* Task prompt: Say how many lines in the records contain the string "navigation", giving the number by itself.

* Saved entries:
****************

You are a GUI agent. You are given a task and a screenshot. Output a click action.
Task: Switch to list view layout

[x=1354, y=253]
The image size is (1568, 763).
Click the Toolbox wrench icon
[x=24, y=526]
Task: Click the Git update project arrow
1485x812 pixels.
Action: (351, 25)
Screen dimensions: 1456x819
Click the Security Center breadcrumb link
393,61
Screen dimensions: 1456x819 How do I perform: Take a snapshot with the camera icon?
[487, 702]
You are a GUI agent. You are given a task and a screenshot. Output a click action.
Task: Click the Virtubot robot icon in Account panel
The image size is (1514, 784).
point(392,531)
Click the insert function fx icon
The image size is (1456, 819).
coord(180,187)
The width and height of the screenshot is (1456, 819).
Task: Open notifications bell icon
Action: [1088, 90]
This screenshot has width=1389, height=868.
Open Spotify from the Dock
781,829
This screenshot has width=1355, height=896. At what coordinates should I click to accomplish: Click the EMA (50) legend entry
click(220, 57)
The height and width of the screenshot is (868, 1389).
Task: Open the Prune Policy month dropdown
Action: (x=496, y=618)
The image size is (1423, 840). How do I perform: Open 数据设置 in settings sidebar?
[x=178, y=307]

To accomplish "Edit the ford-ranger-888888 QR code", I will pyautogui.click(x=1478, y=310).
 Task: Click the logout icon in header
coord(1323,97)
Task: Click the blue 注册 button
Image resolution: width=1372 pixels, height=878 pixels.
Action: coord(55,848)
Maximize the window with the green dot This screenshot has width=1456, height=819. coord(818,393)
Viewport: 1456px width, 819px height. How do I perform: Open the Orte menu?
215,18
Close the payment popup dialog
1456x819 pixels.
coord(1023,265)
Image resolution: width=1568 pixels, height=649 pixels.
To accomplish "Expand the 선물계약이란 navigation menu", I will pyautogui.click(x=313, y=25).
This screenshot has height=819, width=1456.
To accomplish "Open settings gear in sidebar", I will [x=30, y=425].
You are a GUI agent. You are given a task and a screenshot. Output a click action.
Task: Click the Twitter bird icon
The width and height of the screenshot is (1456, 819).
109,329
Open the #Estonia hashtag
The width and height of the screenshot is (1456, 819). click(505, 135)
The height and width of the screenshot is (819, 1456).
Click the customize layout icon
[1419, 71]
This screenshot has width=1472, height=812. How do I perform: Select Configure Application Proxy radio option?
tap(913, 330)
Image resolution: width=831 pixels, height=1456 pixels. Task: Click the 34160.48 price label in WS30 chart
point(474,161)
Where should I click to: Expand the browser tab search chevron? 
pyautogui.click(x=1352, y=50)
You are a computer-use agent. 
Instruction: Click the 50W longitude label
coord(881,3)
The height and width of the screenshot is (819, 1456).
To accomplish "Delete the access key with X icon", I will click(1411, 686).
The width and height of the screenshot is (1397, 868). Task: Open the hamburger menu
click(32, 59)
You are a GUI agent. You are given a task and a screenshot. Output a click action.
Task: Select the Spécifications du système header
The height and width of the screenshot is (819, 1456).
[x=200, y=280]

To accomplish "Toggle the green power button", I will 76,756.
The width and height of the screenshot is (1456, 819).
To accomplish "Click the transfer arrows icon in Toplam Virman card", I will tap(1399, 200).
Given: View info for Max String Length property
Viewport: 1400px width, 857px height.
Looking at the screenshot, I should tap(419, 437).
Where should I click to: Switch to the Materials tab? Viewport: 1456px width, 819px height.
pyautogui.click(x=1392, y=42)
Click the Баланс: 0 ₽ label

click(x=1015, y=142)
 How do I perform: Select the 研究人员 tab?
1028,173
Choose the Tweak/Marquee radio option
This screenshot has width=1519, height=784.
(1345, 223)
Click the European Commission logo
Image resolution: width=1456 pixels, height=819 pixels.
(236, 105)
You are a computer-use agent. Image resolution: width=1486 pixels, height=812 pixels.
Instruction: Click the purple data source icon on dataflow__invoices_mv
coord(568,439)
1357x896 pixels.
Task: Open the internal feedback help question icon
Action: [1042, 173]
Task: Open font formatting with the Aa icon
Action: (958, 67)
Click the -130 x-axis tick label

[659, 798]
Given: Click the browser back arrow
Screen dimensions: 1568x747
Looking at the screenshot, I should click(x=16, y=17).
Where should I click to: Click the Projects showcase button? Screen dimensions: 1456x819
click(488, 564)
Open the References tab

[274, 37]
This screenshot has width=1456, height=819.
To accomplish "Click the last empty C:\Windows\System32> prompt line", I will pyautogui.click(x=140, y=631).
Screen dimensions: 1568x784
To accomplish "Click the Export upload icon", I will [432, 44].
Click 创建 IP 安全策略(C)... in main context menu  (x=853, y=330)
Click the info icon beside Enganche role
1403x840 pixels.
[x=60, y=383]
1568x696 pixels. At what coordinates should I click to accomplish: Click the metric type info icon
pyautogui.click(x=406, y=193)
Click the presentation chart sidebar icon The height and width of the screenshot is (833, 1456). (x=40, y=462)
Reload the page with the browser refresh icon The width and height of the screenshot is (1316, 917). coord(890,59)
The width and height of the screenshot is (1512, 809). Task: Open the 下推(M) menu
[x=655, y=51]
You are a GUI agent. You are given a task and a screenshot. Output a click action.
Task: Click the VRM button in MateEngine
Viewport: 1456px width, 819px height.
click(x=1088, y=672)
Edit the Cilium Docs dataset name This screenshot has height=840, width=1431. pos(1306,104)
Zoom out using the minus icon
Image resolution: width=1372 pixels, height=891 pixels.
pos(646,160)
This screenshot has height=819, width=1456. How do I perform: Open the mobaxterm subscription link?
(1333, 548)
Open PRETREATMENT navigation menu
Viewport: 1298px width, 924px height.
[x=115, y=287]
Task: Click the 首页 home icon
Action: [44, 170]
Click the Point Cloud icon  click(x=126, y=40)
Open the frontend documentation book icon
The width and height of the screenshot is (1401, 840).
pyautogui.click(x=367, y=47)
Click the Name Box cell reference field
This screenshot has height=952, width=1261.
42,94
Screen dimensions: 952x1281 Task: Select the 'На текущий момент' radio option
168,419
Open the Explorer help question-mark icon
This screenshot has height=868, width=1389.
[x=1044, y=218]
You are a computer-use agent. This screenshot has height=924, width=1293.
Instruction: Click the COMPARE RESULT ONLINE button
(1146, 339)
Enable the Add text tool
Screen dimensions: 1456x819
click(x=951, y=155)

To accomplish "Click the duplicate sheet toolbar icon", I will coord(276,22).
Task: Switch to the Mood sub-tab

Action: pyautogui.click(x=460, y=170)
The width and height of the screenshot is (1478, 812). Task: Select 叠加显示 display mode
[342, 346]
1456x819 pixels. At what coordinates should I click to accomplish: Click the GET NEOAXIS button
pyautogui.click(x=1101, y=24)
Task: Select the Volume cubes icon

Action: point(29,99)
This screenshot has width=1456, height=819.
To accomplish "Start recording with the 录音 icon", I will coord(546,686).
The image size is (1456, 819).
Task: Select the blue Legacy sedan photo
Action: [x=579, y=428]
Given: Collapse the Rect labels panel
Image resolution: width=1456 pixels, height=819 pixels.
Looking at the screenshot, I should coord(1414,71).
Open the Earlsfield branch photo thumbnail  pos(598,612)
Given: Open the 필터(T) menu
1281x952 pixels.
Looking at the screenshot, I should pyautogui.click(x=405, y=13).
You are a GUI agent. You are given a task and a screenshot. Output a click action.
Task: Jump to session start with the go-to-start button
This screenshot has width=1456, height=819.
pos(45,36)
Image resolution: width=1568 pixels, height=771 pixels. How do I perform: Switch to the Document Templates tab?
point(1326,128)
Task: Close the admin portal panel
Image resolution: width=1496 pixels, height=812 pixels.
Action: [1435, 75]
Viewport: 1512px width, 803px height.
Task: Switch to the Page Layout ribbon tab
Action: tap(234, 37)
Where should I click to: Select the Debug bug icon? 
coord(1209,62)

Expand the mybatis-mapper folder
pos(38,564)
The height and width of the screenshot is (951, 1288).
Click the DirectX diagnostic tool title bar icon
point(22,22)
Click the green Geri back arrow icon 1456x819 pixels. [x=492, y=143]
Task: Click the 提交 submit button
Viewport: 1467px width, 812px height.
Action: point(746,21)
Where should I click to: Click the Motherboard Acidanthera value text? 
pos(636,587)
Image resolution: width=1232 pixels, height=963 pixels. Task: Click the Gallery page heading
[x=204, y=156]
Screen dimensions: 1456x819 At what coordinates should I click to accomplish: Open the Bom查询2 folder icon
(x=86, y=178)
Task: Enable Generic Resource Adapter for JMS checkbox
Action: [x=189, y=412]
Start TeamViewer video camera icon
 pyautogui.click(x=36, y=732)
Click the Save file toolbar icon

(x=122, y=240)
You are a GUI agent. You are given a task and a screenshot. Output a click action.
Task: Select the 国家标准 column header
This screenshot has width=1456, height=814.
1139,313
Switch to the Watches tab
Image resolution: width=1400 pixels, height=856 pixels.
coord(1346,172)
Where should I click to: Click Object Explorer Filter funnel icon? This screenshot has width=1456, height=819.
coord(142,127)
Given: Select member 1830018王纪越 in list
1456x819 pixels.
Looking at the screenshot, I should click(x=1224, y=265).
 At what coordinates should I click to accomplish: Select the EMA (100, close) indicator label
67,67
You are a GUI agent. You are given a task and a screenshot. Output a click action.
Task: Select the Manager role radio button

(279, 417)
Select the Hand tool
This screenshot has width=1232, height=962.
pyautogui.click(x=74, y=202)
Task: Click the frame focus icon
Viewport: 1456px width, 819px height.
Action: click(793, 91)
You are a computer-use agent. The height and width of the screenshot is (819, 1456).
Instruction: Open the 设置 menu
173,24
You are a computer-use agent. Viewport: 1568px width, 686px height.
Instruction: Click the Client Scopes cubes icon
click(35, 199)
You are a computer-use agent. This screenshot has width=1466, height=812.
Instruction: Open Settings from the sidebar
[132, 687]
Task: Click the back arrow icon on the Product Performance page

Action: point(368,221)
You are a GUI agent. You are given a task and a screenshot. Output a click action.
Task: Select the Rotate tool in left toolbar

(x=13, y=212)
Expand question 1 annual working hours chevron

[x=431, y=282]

****************

* Exercise response: 2